La RDC, un État tortionnaire sur le banc… des juges

Arrestation brutale en marge d’une manifestation à Kinshasa contre le pouvoir de Joseph Kabila (Photo d’illustration). © AA/Pascla Mulegwa

La République démocratique du Congo (RDC) élue membre du Conseil des droits de l’homme des Nations Unies. Cette nouvelle a eu l’effet d’une rafale de tonnerres annonçant la tombée imminente de la pluie diluvienne. Entre la joie immense du parti au pouvoir et la frustration des défenseurs des droits humains, une seule question se pose : Comment un État de non-droit peut-il siéger comme donneur des leçons en matière du respect des droits de l’homme alors qu’il est lui-même dans le collimateur de la justice internationale suite aux nombreux abus, notamment des tortures, des arrestations arbitraires sans oublier des assassinats ciblés qui s’y déroulent en toute impunité?
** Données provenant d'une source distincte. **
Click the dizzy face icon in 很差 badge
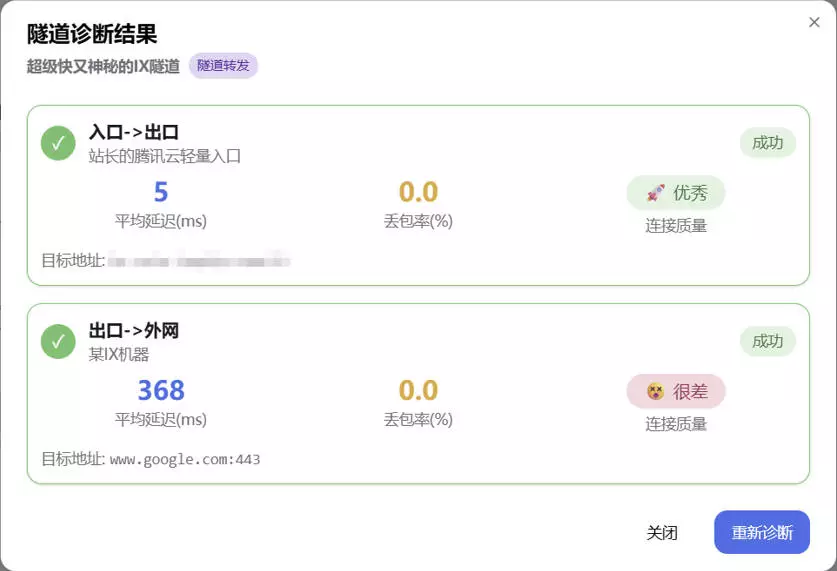837x571 pixels. tap(655, 391)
Actuellement la RDC est en effet l’un de pires élèves en matière du respect des droits de l’homme. Depuis le refus de Joseph Kabila de quitter le pouvoir au terme de son dernier mandat constitutionnel ayant expiré depuis septembre 2016, la violence, marquée par des séries de répression sanglantes généralement contre ceux qui s’opposent au maintient du pouvoir en place, s’accentue dans l’ensemble du territoire congolais. On dénombre déjà 90 fosses communes à travers le pays contenant entre autres les corps des victimes de la dernière manifestation contre le pouvoir. Au moins une vingtaine de prisonniers politiques sont incarcérés dans différents centres pénitenciers du pays. Sans oublier la censure que subissent des médias réputés proches de l’opposition politique. Avec un tel tableau sombre de la situation sociopolitique, la République démocratique du Congo ne devrait en aucun cas mériter une place dans l’organe intergouvernemental principal des Nations unies qui traite les questions relatives aux droits de l’homme dans le monde.

Les victimes se retournent dans leur tombe commune

Contre toute rationalité, la République démocratique du Congo, en dépit de ses mains sales, siégera bel et bien au Conseil des droits de l’homme des Nations Unies. Malgré des appels à l’annulation de sa candidature, la RDC a réussi à se faire élire avec 151 voix sur 193 votants. Cela grâce au soutien dont elle jouit de la part des États africains où, à son instar, le régime dictatorial fait également rage. « Les loups ne se mangent pas entre eux », dit-on.

La RDC sera désormais parmi les membres qui serviront de chiens de garde contre toute atteint aux droits humains dans le monde entier. Alors qu’elle-même en a commis et continue à en commettre autant jusqu’à aujourd’hui. Pour preuve, elle fait actuellement l’objet d’une enquête judiciaire sous l’observation de la communauté internationale. Ceci après le meurtre des experts de l’ONU en mars dernier et la découverte des plusieurs charniers contenant pour la plupart les corps des civils tombés sous les balles de la répression. Des victimes qui se retournent sûrement dans leur tombe commune en apprenant que leur bourreau siégera en tant que juge pendant que sa place est logiquement dans le box des accusés.

Comme l’ont dit plusieurs organisations des droits humains, l’élection de la République démocratique du Congo au Conseil des droits de l’homme de l’ONU est une insulte à la mémoire des victimes ayant payé de leurs vies pour l’instauration d’un état de droit dans le pays. C’est également une invitation à son régime tortionnaire à continuer à étouffer la voix de la démocratie en toute impunité. Mais ce qui reste du moins sûr c’est que tôt ou tard, la vraie justice finira par trancher en faveur des opprimés.